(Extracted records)
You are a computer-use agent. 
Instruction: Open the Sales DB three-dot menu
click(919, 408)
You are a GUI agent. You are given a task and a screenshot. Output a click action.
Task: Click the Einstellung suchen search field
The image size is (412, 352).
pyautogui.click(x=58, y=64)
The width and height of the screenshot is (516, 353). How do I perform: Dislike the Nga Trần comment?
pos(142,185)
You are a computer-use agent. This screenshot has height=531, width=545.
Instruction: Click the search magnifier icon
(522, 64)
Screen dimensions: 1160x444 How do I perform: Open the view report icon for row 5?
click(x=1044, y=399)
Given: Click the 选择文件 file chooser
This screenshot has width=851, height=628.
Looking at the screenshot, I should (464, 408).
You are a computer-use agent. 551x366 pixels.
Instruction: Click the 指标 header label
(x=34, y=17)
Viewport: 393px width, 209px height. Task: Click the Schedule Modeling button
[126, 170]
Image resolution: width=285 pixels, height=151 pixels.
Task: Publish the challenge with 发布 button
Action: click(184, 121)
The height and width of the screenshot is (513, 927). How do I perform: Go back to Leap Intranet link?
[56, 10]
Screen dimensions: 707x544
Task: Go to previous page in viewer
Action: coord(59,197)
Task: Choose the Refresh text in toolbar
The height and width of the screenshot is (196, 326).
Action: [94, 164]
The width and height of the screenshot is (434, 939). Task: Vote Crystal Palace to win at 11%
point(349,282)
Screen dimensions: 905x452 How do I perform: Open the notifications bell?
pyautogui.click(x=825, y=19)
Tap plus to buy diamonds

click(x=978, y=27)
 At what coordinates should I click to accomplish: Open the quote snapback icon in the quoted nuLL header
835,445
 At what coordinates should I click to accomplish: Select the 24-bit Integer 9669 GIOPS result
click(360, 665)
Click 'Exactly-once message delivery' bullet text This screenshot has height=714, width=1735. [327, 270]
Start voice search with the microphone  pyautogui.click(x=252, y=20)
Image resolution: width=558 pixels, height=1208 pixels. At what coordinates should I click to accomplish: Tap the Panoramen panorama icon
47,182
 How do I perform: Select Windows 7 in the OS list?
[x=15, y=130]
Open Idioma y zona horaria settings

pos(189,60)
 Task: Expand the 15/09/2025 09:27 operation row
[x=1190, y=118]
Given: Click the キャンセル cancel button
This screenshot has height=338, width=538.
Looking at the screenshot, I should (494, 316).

- _Work instructions_:
The answer is the data above, retyped exactly in full.

- _Result_:
You are a computer-use agent. 
Instruction: Open the Sales DB three-dot menu
click(919, 408)
You are a GUI agent. You are given a task and a screenshot. Output a click action.
Task: Click the Einstellung suchen search field
The image size is (412, 352).
pyautogui.click(x=58, y=64)
The width and height of the screenshot is (516, 353). How do I perform: Dislike the Nga Trần comment?
pos(142,185)
You are a computer-use agent. This screenshot has height=531, width=545.
Instruction: Click the search magnifier icon
(522, 64)
Screen dimensions: 1160x444 How do I perform: Open the view report icon for row 5?
click(x=1044, y=399)
Given: Click the 选择文件 file chooser
This screenshot has width=851, height=628.
Looking at the screenshot, I should (464, 408).
You are a computer-use agent. 551x366 pixels.
Instruction: Click the 指标 header label
(x=34, y=17)
Viewport: 393px width, 209px height. Task: Click the Schedule Modeling button
[126, 170]
Image resolution: width=285 pixels, height=151 pixels.
Task: Publish the challenge with 发布 button
Action: click(184, 121)
The height and width of the screenshot is (513, 927). How do I perform: Go back to Leap Intranet link?
[56, 10]
Screen dimensions: 707x544
Task: Go to previous page in viewer
Action: coord(59,197)
Task: Choose the Refresh text in toolbar
The height and width of the screenshot is (196, 326).
Action: [94, 164]
The width and height of the screenshot is (434, 939). Task: Vote Crystal Palace to win at 11%
point(349,282)
Screen dimensions: 905x452 How do I perform: Open the notifications bell?
pyautogui.click(x=825, y=19)
Tap plus to buy diamonds

click(x=978, y=27)
 At what coordinates should I click to accomplish: Open the quote snapback icon in the quoted nuLL header
835,445
 At what coordinates should I click to accomplish: Select the 24-bit Integer 9669 GIOPS result
click(360, 665)
Click 'Exactly-once message delivery' bullet text This screenshot has height=714, width=1735. [327, 270]
Start voice search with the microphone  pyautogui.click(x=252, y=20)
Image resolution: width=558 pixels, height=1208 pixels. At what coordinates should I click to accomplish: Tap the Panoramen panorama icon
47,182
 How do I perform: Select Windows 7 in the OS list?
[x=15, y=130]
Open Idioma y zona horaria settings

pos(189,60)
 Task: Expand the 15/09/2025 09:27 operation row
[x=1190, y=118]
Given: Click the キャンセル cancel button
This screenshot has height=338, width=538.
Looking at the screenshot, I should (494, 316).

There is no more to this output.